Je vous parle du film Dr. Strange, que j’ai loué cette semaine.

C’est l’histoire d’un neurochirurgien qui se pense bon.

Ça vous fait penser à quelqu’un?

Exactement, Philippe Couillard.

Il y a beaucoup de ressemblances entre Doctor Strange et notre ex premier ministre, à quelques exceptions près. Dr Strange s’exile au Népal plutôt qu’en Arabie Saoudite et il sauve littéralement la planète plutôt que juste le Québec, comme Philippe Couillard.

Dr Strange qui est joué par Benedict Cornestache, qu’on a pu voir précédemment dans la série Sherlock et dans le film Imitation Game.

Donc M. Strange est un neurochirurgien imbu de lui-même qui a un accident de char et se pète tous les doigts, ce qui fait qu’il ne peut plus neurochirurgier.

Et son travail, c’était toute sa vie. Il sombre dans une profonde dépression jusqu’à ce qu’il rencontre quelqu’un qui lui dit d’aller au Népal pour se faire soigner.

Il se tourne vers la médecine alternative. Le Pharmachien ne serait pas fier de lui.

Alors il va au Népal, et tout de suite, il est accueilli par une gang de sorciers qui vont lui apprendre entre autres à sortir de son corps, à voyage dans une autre dimension et à faire des flammèches avec ses doigts.

C’est donc un mélange de Harry Potter et de Inception.

Et on comprends pas trop pourquoi ils l’acceptent dans leur gang à part peut-être parce que c’est toujours pratique avoir un ami médecin.

Il apprend très très vite a devenir sorcier en traduisant des livres ancestraux à l’aide de google traduction.

Bref, il ne guérit pas ses mains, mais en même temps, quand tu peux voler et pitcher des boules de feu, c’est moins grave que tu shakes un peu quand tu bois ton café.

Le groupe de sorciers auquel il s’est joint est dirigé par la comédienne Tilda Swinton et existe pour protéger la terre contre des pas fins qui pourraient venir d’une autre dimension.

Dimension à laquelle ils peuvent accéder en passant à travers des tunnels kaléidoscopiques qui rappellent l’émission Traboulidon, mais avec plus de budget.

Ou le Rapidotron de Robin et Stella, pour les plus jeunes.

Ou le métro de Montréal, mais en plus ponctuel, pour les plus pauvres.

Ils apprennent à maîtriser une force et doivent combattre un méchant qui a beaucoup trop de croutte autour des yeux.

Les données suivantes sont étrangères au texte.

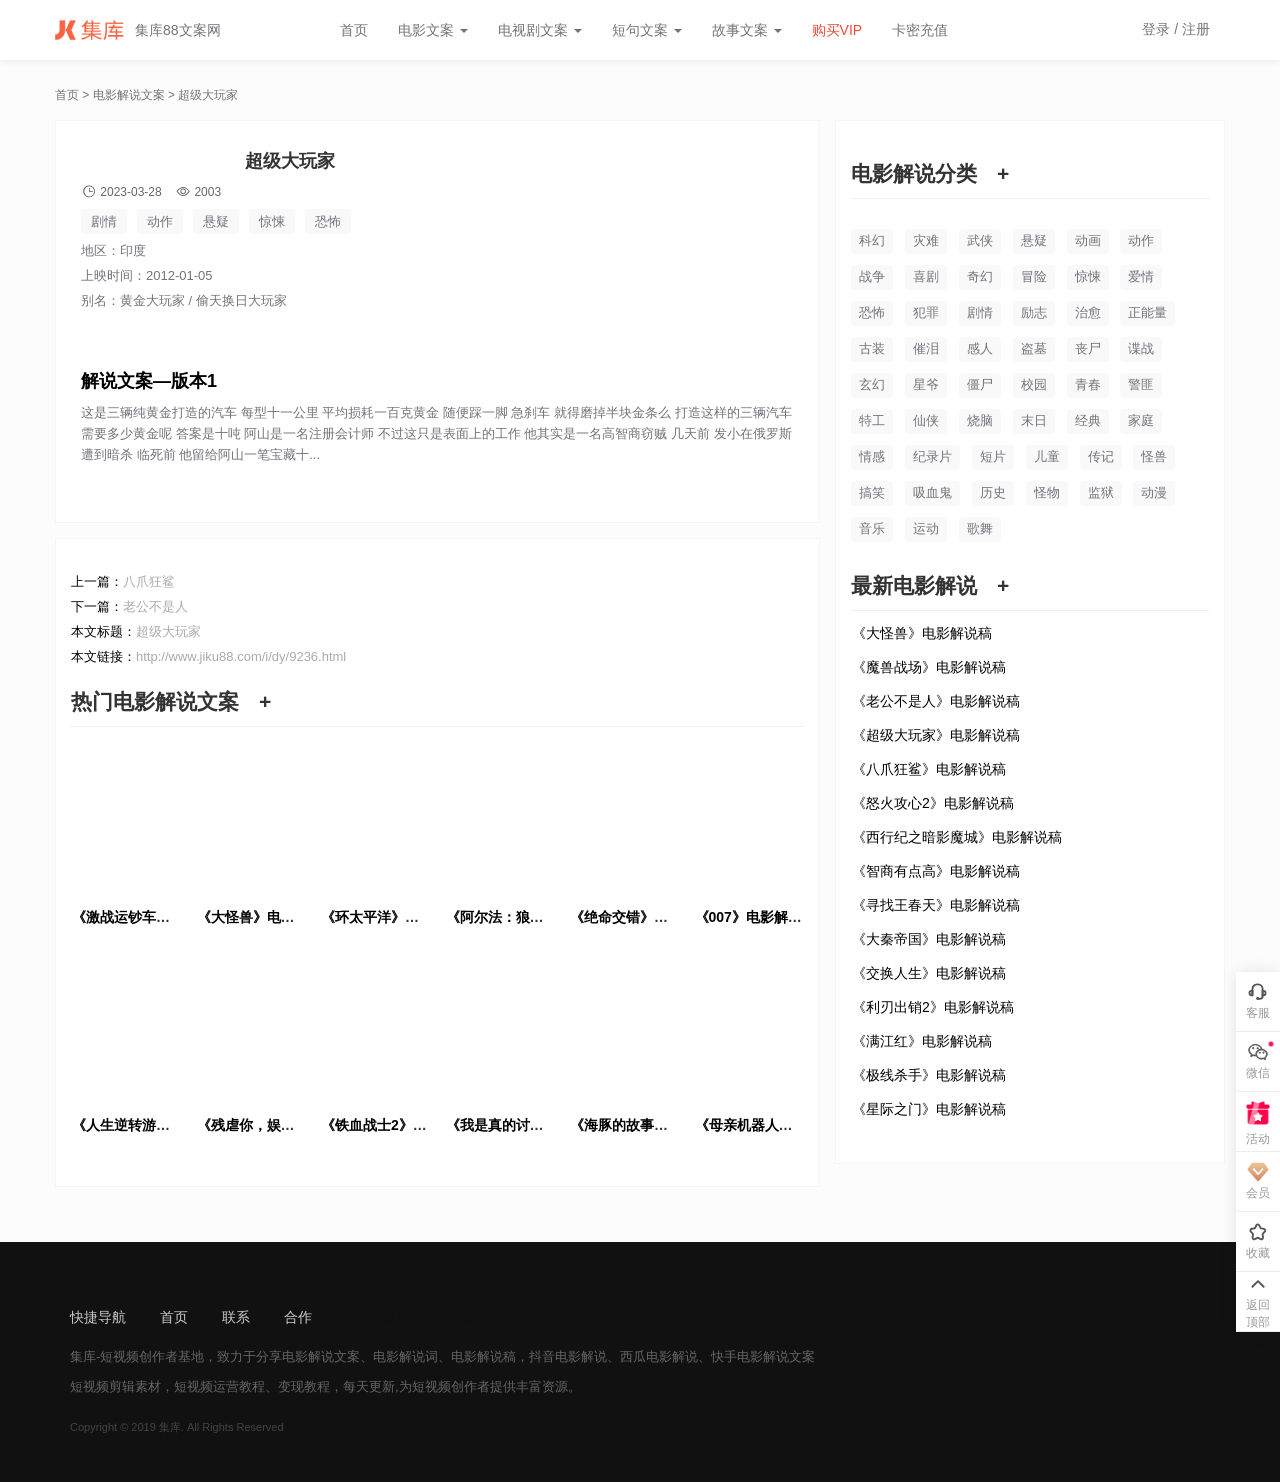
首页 (354, 30)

Une petite crème lui ferait pas de tort.

Ce méchant-là est un ancien élève qui a basculé du côté obscur de la force.

Un concept inédit.

Fallait y penser.

En passant, le méchant, je veux pas vous révéler de punch, mais c’est celui avec la cicatrice et l’accent danois.

Ça m’a jeté par terre.

C’est tiré d’une BD et dans la BD, le sorcier en chef était un moine tibétain, alors que dans le film c’est une femme blanche.

Ça se passe en grande partie au Népal, et y’a à peu près aucun acteur principal qui est asiatique.

Dr. Strange a une genre de petite amie qu’il retrouve après être devenu un sorcier. Et elle est relativement peu impressionnée du fait qu’il soit capable de sortir de son corps et voler comme un fantôme en faisant des feux de bengale.

À la fin il sauve le monde et fait définitivement une croix sur son job de neurochirurgien.

Une autre preuve que les médecins font plus de cash dans le privé.

Évidemment, je donne une note de 5 étoiles pour ce superbe film.